>> START Passage given

Right, what I'm saying is a patch can arrive in a maintainer's inbox
wherein the patch itself has no mention of the keyword (if
get_maintainer user opted for --keywords-in-file). Just trying to
avoid some cases of the question: "Why is this in my inbox?"

>
> > To note, we get some speed-up here as pattern matching a patch that
> > touches lots of files would result in searching all of them in their
> > entirety. Just removing this behavior _might_ have a measurable
> > speed-up for patch series touching dozens of files.
>
> Again, not true.
>
> Patches do _not_ scan the original modified files for keyword matches.
> Only the patch itself is scanned. That's the current behavior as well.
>

Feel like I'm missing something here. How is K: matching keywords in
files without reading them.

If my patch touches 10 files then all 10 of those files are scanned for
K: matches right?

>> END Passage given

Set of tasks:
[A] From the get_maintainer thread, return the section starting at "Right, what I'm" and ending at "Again, not true.", word for word.
[B] Answer these from the get_maintainer thread:
(i) Which get_maintainer option does the first paragraph name?
(ii) According to the quoted reply, what is the only thing scanned for keyword matches?
(iii) In the closing example, how many files does the patch touch?

>> START Collected data

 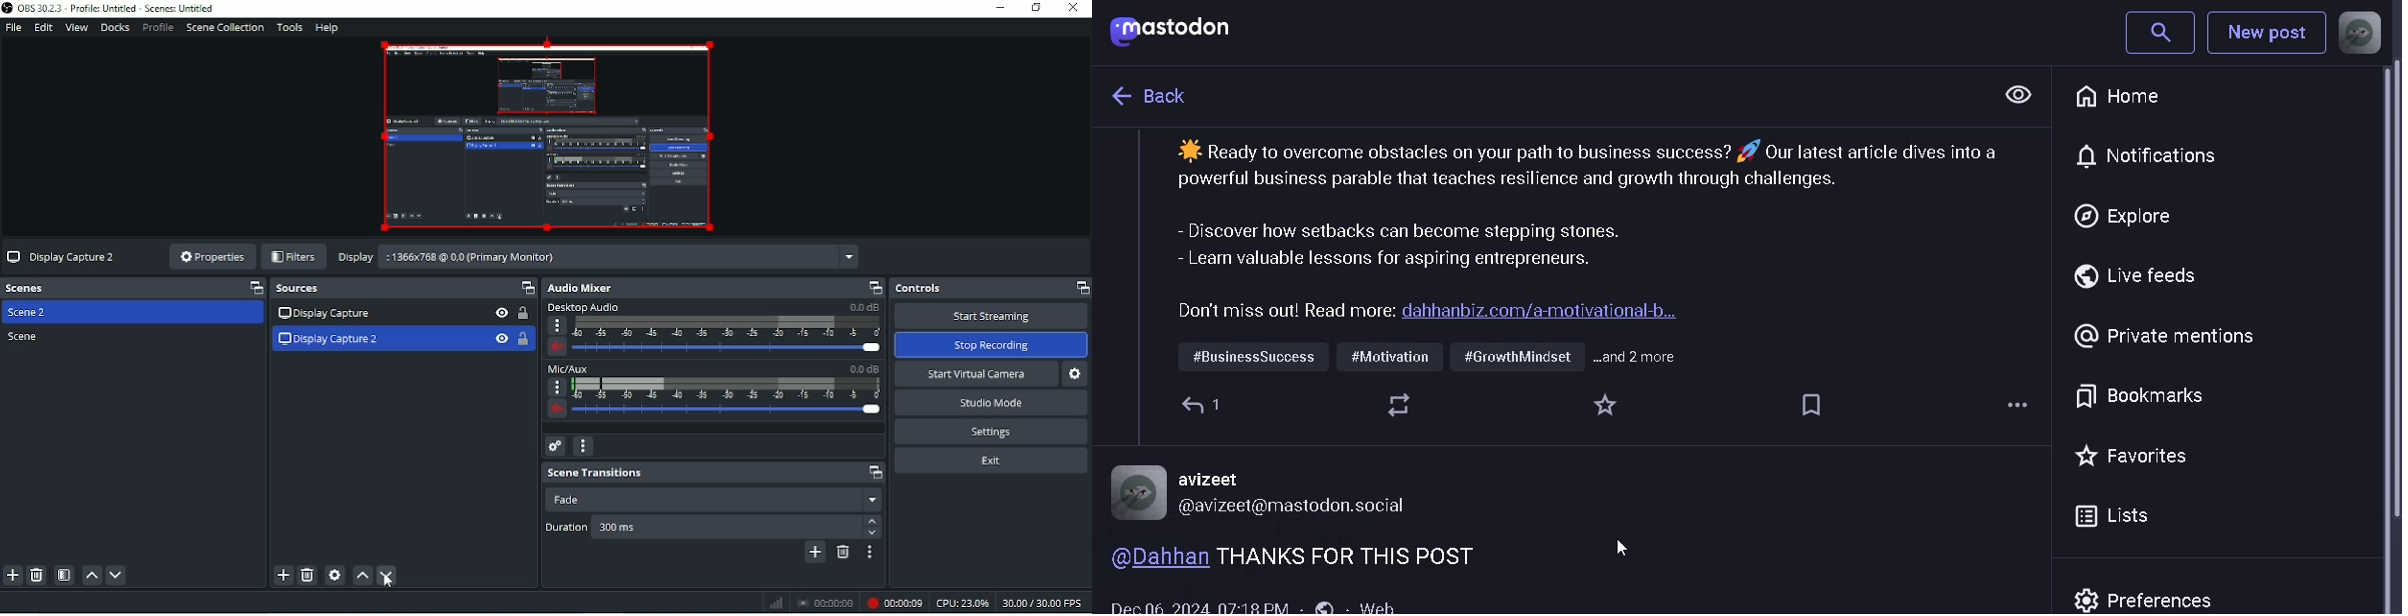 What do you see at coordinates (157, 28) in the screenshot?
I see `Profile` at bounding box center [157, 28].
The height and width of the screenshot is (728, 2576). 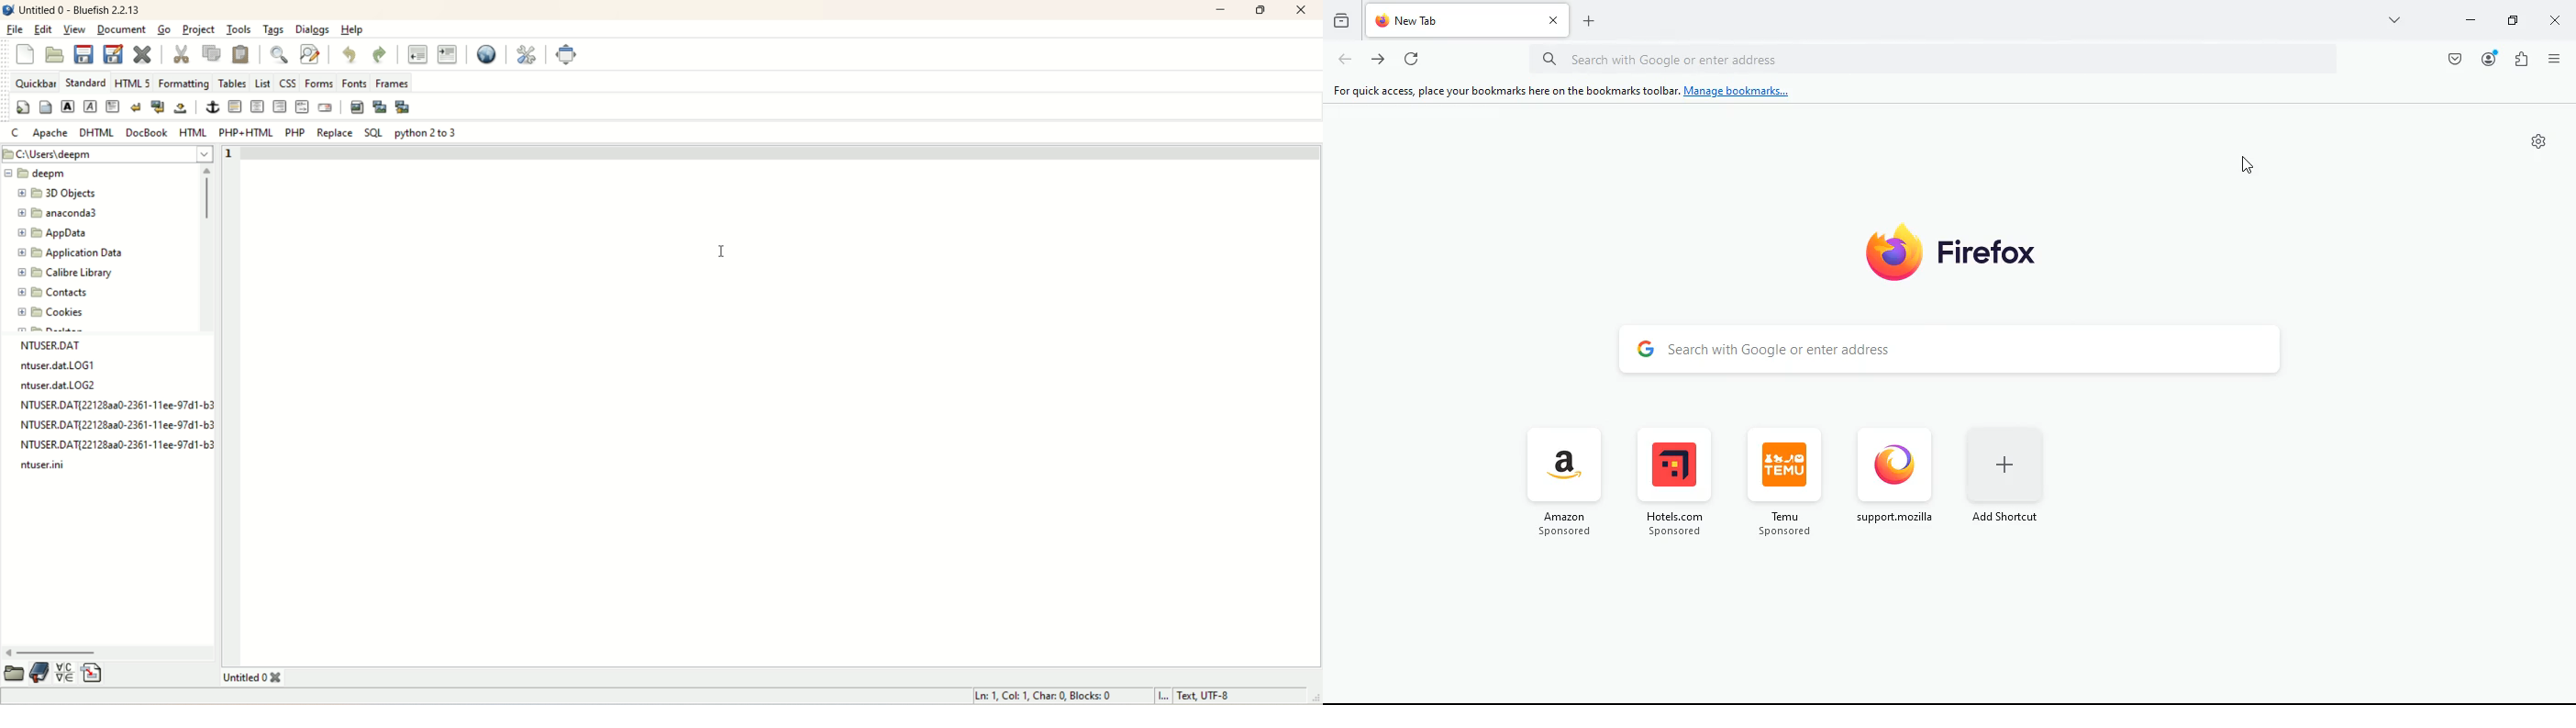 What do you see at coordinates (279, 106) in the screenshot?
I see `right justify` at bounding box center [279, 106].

>> END Collected data

The answers:
[A]
Right, what I'm saying is a patch can arrive in a maintainer's inbox
wherein the patch itself has no mention of the keyword (if
get_maintainer user opted for --keywords-in-file). Just trying to
avoid some cases of the question: "Why is this in my inbox?"

>
> > To note, we get some speed-up here as pattern matching a patch that
> > touches lots of files would result in searching all of them in their
> > entirety. Just removing this behavior _might_ have a measurable
> > speed-up for patch series touching dozens of files.
>
> Again, not true.

[B]
(i) --keywords-in-file
(ii) The patch itself
(iii) 10